By: Ken Kerschbaumer, SVG Editorial Director
Wednesday, May 30, 2012 - 8:10 am
The first weekend of June is shaping up to be one of the busiest ever for the UK OB community and broadcasters. Coverage of the Queen’s Diamond Jubilee celebration will dominate the airwaves, waterways, and streets of London and beyond. “In terms of OB units and facilities, it will be bigger than the Royal Wedding because it is four days long and the Wedding is just one day,” says Neil Dunwoodie, Sky News, executive producer.
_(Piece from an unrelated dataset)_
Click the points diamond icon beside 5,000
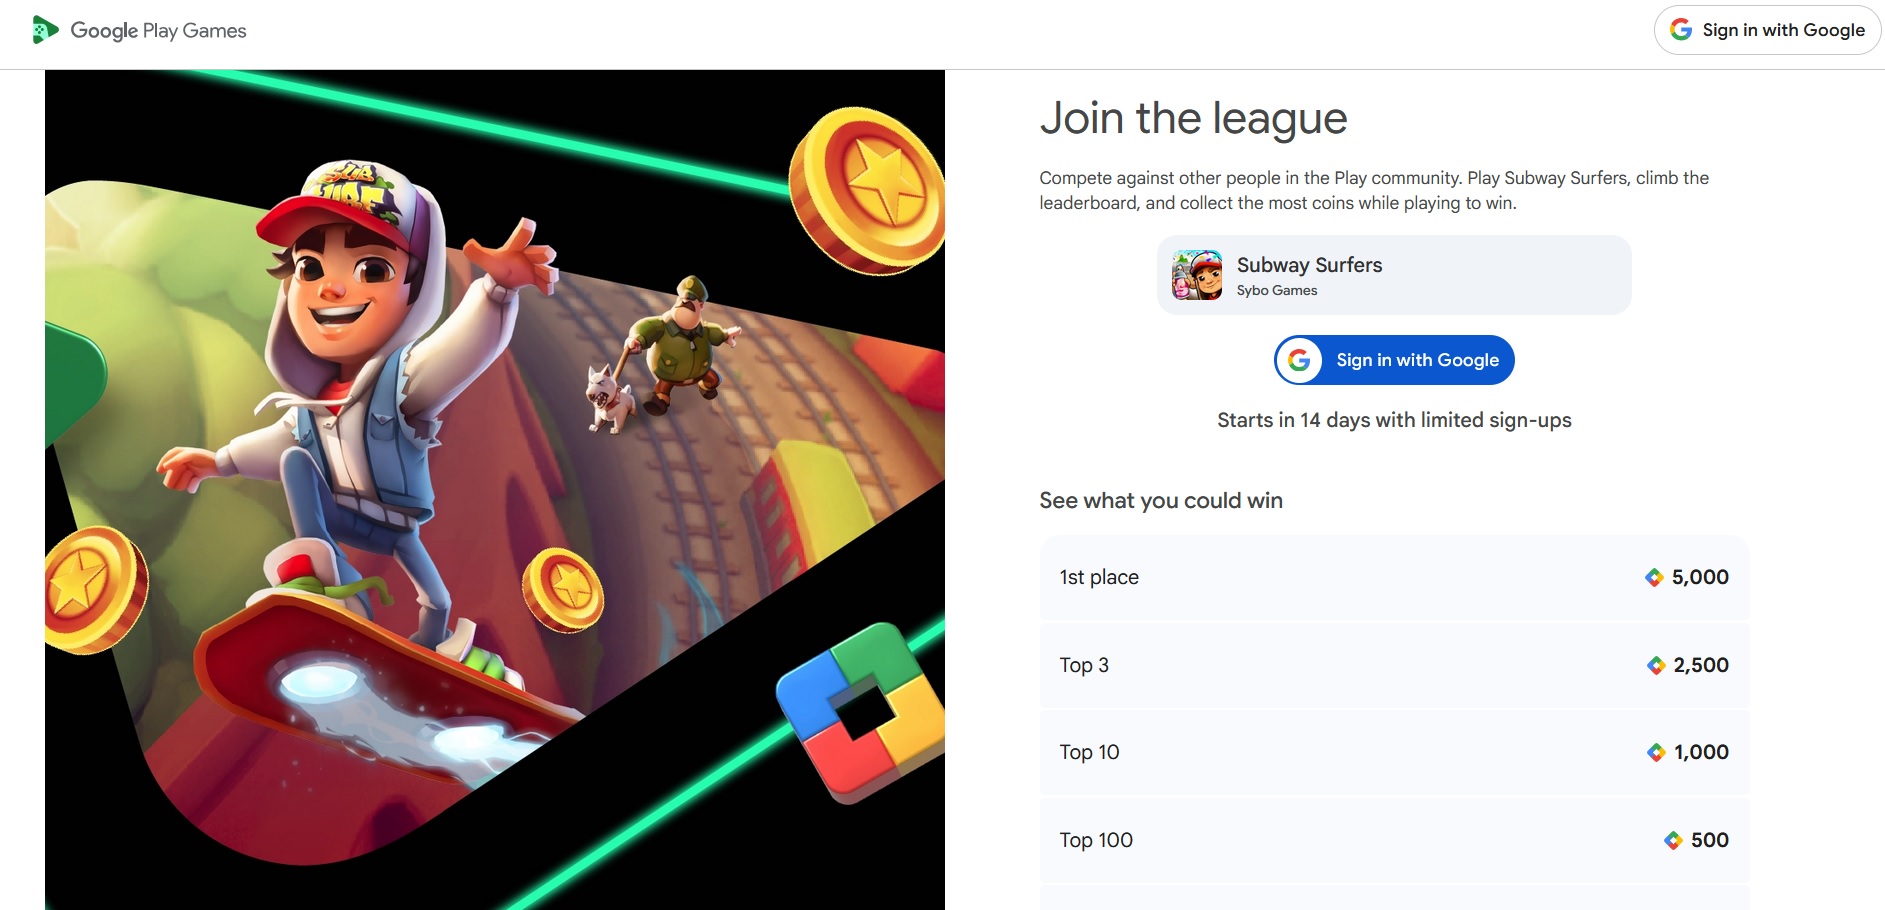Image resolution: width=1885 pixels, height=910 pixels. coord(1654,577)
The highlight of the weekend is going to be the Thames Diamond Jubilee Pageant on Sunday, 3 June when Queen Elizabeth floats down the Thames on the Royal Barge and more than 300 other boats crowd the river. Other key events for the Jubilee include the Epsom Derby horse race on 2 June, a concert at Buckingham Palace on 4 June, and a service at St. Paul’s Cathedral on 5 June.
Like all massive events, pool coverage helps lighten the technical burden on all involved and minimizes the number of camerapeople fighting for the optimal shot.
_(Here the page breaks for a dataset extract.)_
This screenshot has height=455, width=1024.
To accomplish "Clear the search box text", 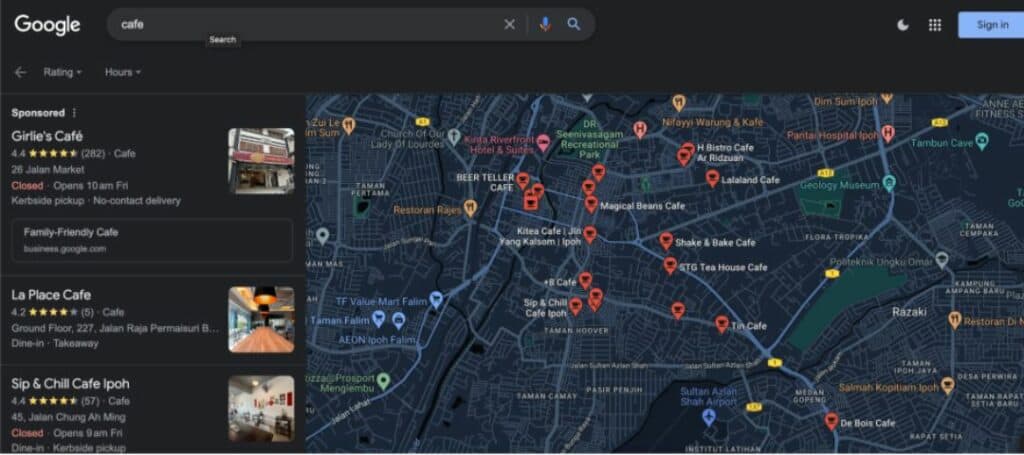I will (509, 25).
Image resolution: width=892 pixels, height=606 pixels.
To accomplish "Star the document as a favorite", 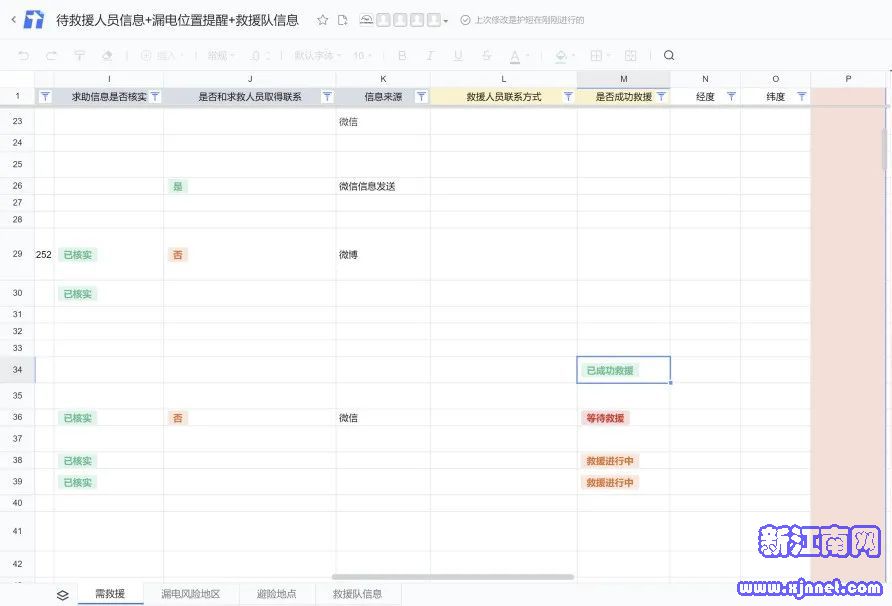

“There is a rivalry between the broadcasters, but on the ground there is a lot of sharing,” adds Dunwoodie.
Sky News will take advantage of the 10 BBC cameras that will be located on the Royal Barge as well as having its own crew on a boat and ENG crews reporting from alongside the Thames and from street parties around the UK.
“We’re going to try and offer something different from the BBC, something a bit more laid back, fun, and less heavy-handed,” says Dunwoodie. “We all know the Sky News way, and it isn’t stiff and starchy.”
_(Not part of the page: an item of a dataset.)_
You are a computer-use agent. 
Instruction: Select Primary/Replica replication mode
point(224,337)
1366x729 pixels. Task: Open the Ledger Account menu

NEP Visions will provide OB support for the Sky News coverage, including an NEP scanner at the network studio near Canada Gate. Upwards of 200 staffers will be involved during the event.
“Our chopper will also be up on Tuesday and will be pooled to other broadcasters with the BBC News chopper,” adds Jackie Faulkner, head of operations for Sky News.
Dunwoodie says that the goal is to give viewers a sense of the atmosphere for an event that has occurred only once before, for Queen Victoria in 1897.
“We’re all really excited,” he explains. “It’s going to be four days of amazing live pictures and excitement.”